Medicines were found to be in date and stored securely in locked cupboards. Staff were able to describe the procedure if a patient became unwell in their department and knew how to locate the major incident policy on the intranet.

All the patients, relatives and carers we spoke with were positive about the way staff treated people. There was a visible person-centred culture in most departments. Patients and relatives told us they were involved in decision making about their care and treatment. People’s individual preferences and needs were reflected in how care was delivered.

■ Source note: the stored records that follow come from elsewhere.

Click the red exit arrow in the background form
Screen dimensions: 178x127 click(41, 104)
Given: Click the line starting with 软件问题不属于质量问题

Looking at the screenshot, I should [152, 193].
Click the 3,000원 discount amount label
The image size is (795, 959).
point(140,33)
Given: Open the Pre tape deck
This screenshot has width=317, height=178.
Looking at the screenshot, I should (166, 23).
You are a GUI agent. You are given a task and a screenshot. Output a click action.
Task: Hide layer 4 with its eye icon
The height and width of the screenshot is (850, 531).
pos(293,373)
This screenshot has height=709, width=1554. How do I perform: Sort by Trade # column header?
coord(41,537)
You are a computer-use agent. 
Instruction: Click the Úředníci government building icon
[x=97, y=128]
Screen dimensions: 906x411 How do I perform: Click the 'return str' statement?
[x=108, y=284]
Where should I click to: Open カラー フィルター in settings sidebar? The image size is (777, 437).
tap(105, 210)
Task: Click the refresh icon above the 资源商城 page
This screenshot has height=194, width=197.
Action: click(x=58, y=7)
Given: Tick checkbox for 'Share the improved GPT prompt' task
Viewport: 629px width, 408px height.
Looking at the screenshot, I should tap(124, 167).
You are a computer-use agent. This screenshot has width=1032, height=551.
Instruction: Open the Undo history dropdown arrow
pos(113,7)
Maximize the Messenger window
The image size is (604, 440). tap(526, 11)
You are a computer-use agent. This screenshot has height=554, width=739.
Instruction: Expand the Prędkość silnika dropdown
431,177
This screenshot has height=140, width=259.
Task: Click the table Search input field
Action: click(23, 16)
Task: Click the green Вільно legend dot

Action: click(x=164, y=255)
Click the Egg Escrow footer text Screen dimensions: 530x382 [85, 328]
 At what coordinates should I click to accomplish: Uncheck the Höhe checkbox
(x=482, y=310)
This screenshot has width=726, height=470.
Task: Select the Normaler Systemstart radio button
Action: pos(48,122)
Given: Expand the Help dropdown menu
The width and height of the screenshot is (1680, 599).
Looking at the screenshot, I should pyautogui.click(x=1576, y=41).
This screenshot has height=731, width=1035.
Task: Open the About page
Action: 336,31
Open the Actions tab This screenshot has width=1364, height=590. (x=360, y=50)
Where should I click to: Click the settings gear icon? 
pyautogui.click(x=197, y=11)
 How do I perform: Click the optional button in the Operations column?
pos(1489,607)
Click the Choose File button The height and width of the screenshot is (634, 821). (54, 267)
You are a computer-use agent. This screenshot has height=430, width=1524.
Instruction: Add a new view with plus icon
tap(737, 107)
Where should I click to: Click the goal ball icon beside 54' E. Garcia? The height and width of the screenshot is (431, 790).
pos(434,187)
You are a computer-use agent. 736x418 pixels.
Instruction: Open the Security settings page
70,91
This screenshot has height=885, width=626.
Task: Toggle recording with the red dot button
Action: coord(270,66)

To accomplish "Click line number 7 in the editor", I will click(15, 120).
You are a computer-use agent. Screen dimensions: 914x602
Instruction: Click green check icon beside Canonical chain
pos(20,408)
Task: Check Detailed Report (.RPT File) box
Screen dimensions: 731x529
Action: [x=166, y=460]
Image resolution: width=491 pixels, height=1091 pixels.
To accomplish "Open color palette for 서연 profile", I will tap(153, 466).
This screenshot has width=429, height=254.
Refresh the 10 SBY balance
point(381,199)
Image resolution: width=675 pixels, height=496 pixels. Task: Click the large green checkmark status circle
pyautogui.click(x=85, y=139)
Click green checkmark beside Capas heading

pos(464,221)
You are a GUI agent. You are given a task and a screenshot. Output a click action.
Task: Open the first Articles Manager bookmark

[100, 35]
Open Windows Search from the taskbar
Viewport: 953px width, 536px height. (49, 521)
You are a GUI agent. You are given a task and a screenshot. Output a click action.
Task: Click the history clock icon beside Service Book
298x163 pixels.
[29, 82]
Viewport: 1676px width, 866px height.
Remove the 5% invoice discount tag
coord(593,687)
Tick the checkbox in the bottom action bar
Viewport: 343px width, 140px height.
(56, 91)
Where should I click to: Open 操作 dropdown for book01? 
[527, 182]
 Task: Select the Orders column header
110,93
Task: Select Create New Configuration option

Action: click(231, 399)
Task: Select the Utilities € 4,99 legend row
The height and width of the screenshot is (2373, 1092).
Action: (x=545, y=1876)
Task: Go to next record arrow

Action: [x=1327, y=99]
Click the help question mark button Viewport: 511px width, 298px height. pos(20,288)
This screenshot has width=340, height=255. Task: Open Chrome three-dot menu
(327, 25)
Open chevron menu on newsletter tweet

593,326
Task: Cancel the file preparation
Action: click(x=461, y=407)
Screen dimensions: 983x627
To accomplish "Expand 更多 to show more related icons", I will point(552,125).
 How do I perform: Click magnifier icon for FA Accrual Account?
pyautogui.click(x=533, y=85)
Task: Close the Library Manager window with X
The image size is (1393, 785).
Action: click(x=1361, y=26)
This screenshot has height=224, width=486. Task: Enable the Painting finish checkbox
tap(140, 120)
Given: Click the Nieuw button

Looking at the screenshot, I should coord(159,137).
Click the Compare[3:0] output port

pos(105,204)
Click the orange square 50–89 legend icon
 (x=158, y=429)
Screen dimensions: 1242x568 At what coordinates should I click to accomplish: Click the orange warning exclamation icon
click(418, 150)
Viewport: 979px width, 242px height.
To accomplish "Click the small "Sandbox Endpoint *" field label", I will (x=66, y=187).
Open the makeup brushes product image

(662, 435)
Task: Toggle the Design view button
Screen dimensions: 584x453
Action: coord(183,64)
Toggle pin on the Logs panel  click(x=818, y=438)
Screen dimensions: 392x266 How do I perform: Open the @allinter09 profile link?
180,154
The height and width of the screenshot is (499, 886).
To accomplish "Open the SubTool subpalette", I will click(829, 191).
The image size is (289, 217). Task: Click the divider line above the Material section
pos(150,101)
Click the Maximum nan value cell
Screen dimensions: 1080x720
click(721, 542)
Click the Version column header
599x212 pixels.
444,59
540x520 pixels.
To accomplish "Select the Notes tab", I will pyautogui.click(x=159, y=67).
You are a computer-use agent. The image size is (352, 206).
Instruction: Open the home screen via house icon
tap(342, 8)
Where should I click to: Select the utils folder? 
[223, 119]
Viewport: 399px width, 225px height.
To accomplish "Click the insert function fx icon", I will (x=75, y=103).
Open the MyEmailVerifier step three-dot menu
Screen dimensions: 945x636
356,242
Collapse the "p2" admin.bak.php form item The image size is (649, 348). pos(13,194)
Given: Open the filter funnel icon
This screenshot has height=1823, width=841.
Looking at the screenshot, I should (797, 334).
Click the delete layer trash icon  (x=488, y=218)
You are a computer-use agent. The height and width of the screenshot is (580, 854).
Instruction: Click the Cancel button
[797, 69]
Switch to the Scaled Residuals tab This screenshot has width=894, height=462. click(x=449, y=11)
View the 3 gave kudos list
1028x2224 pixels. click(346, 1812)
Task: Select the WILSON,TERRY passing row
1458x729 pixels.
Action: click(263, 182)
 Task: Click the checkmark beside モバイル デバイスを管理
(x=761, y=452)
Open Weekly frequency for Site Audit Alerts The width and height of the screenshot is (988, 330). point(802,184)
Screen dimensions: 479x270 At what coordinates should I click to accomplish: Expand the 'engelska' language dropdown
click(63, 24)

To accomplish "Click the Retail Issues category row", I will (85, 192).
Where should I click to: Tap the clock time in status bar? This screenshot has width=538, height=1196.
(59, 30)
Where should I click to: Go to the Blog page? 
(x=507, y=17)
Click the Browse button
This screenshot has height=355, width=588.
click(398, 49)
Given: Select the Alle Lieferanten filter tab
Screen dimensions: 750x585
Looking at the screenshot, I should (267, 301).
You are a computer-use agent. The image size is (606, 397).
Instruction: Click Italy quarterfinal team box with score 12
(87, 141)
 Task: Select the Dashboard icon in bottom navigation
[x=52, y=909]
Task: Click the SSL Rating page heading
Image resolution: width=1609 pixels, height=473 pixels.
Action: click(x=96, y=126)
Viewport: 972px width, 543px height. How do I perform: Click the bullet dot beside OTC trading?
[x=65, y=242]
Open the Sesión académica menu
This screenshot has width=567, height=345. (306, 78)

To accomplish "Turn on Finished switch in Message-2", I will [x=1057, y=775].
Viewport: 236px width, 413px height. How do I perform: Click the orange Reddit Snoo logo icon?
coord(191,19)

Work was in progress to conduct a demand and capacity analysis to enable the service to develop a model whereby the hospital could assess and effectively manage the demands on the service. The hospital was using a range of private providers to assist in clearing the backlog of appointments.

Patients attending outpatients and diagnostic imaging departments received care and treatment that was evidence based. The service was monitoring the care and treatment outcomes of patients who were receiving outsourced care from providers in the private sector.

Outpatients, diagnostic and imaging services had introduced extended clinics seven days a week to clear patient waiting list backlogs.

There was a formal complaints process for people to use. Complaints information, as well as patient experience information was fed into the trust governance processes and trust board with formal reporting mechanisms.

Most local managers demonstrated good leadership within their department. Managers had knowledge of performance in their areas of responsibility and understood the risks and challenges to the service. There was a system of governance and risk management meetings at both departmental and divisional levels.

However , we also found:

Outpatients and diagnostic imaging services were in transition. The strategy for these services was in development. There were a number of new senior managers who had introduced new quality assurance and risk measurement systems. However, these were not fully embedded.

We found alcohol hand sanitising gel dispensers in the ground floor outpatients waiting area and diagnostic and imaging department entrance were empty. Staff in the diagnostic and imaging department did not observe best practice guidance on hand washing or using sanitising gel between patients. The first floor outpatients’ department corridor was being used as a waiting area and this created a risk due to patients waiting in the corridor.

Privacy curtains were not being drawn in the main diagnostic and imaging department, and the emergency room in ophthalmology had bays that did not promote patients’ privacy and dignity. Phlebotomy waiting rooms were full and there appeared to be limited space for the phlebotomy service’s footprint to expand.

The percentage of patients who did not attend (DNA) their appointment was above the England average. Staff told us they were not confident of meeting the standard for patients waiting less than 18 weeks by their target date of March 2017. The trust’s performance for the 62 day cancer waiting time was consistently below the England average. Appointments cancelled by the hospital were also higher than the England average.

Some staff in the diagnostics and imaging team said there was a lack of clarity around their roles and responsibilities.